Now that the global larder is open to us all, there are very few things most of us haven't tried by the time our children come along. We forget what it's like. So a trip to the Capital, which proclaims itself the only Chinese restaurant in Britain specialising in the cooking of Shanghai (as opposed to, say, Canton or Beijing), can be a deeply salutary experience.
Take the Shanghai-style cold plate combination. In the middle lay a heap of shredded jellyfish, which looked exactly as one might imagine shredded jellyfish to look. To one side were some slices of pressed pig's ear; to the other, a pile of braised bean curd - and a few other things beside. My wife Pat looked at it, chopsticks poised. 'I feel like a two-year-old,' she said. 'I'm not sure I want to put any of it in my mouth.'
But, of course, we did. The jellyfish had a curious but not unpleasant texture; not slimy, but solid and with a real bite. As to the flavour, it was subtle and mostly of aromatics, such as the sesame and ginger in which it had been prepared. Beneath was a heap of shredded pickled vegetables. The bean curd was dense and dark and sweet and, oddly, a little like very tender beef. As to the pressed pig's ear, it was definitely one for the connoisseurs: more than a little rubbery but with a meaty edge, which was helped along by dips of a pungent mustard and a dark vinegar.

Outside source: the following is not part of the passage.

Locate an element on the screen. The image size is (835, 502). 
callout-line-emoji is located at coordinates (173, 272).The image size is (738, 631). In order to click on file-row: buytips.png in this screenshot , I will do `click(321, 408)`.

Clearly, the Capital does offer something entirely different to that available at the other Chinese places flanking it in London's Chinatown. It looks different too, with its stripped floor and clean, pale walls. (It's probably best not to look up - the ceiling is a shocking fuchsia that can be a bit oppressive.) Also, radically for Chinatown, service is attentive, if at times too efficient.

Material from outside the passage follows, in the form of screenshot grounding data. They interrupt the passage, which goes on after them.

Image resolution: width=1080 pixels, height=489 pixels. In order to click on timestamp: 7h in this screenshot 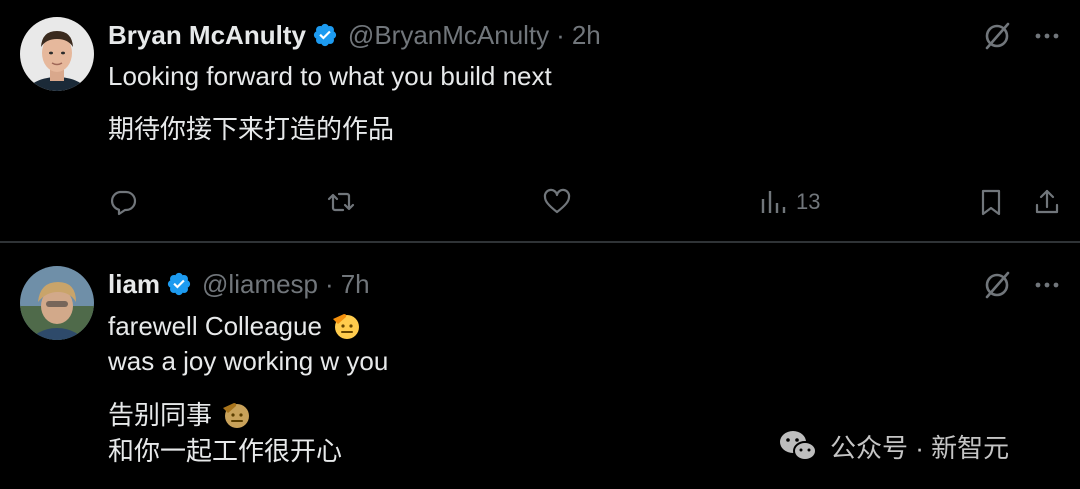, I will do `click(356, 284)`. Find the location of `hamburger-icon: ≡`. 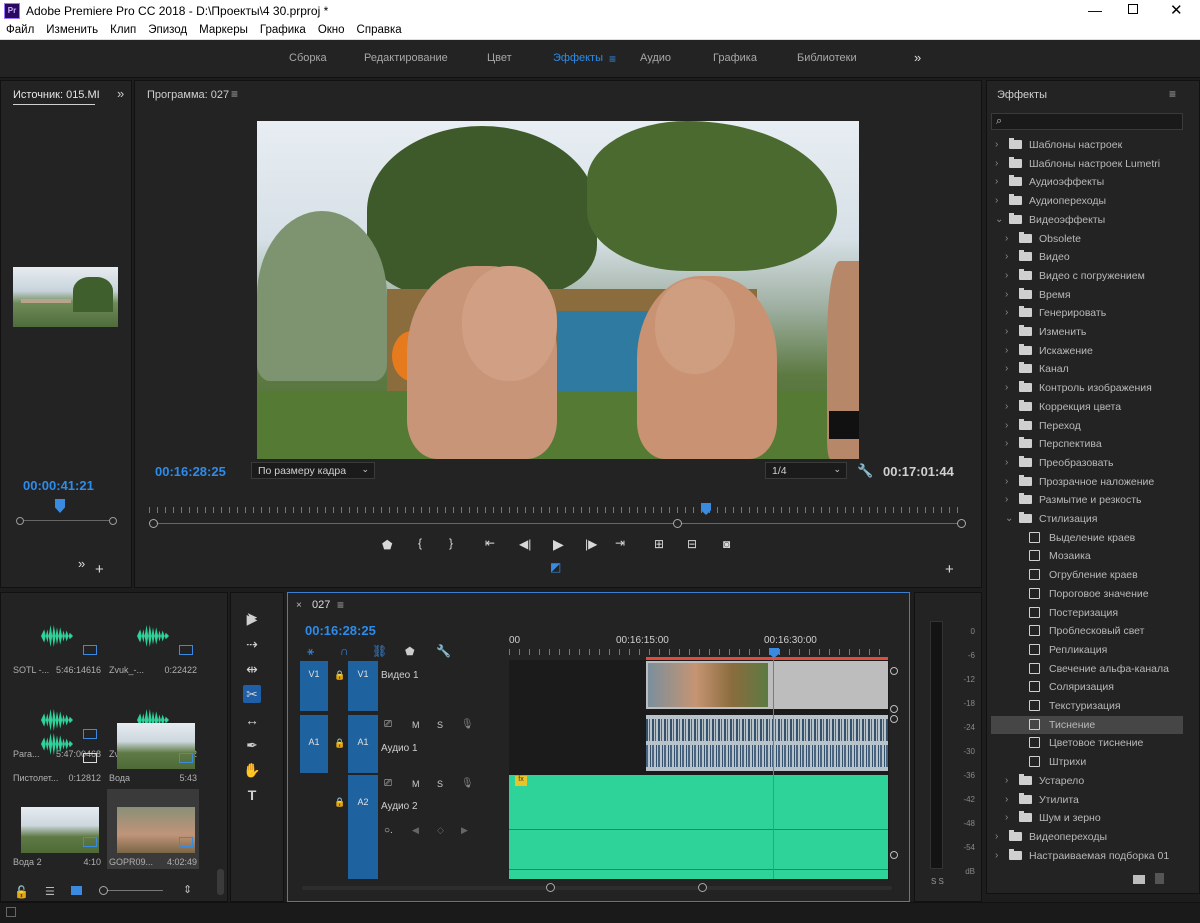

hamburger-icon: ≡ is located at coordinates (612, 59).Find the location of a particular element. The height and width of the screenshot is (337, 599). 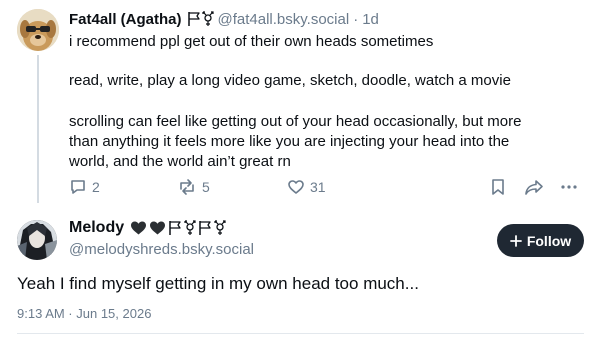

more-options-button is located at coordinates (569, 187).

We moved on to a plate of Shanghai steamed juicy buns, partly, I'm afraid, because Pat thought the name was funny. Obviously she really was feeling like a two-year-old. They were fabulous constructions: a delicate white-sponge case held a heart of minced pork which somehow managed to be suspended in a clear savoury broth that exploded into our mouths as we bit into it (and, in my case, ran down my chin).
We ordered three main courses from the list of Shanghai specialities. The braised pork knuckle was exactly what it sounded like, a pig's knee joint, skin on, that had been cooked and cooked until even the bones were beginning to disintegrate. I thought the meat extraordinarily lush and rich, though members of my party complained it was a little fatty. Well, what did they expect? This knuckle had once belonged to a pig. Fatty comes with the territory. A hefty serving of what were described on the menu as 'clear friend prawns' had a thoroughly clean, fresh taste. Hand-pulled noodles with vegetables were rather thick and heavy, but that was only a question of taste. I happen to prefer my noodles thin.
There is also a menu of standard Chinese dishes, which looks identical to almost all the others on offer down the street, and from that we had some chicken with cashew nuts which were workmanlike. Curiously, it is that menu of standards which points up the Capital's raison d'être . Its exotica may not be what everybody wants all the time, but when you become bored with the usual, its time may come. It is, after all, reassuring that there's somewhere in Britain serving duck's feet and celery or a dish of pig's knuckle with jellyfish. You may not want to eat it, but it's good to know it's there.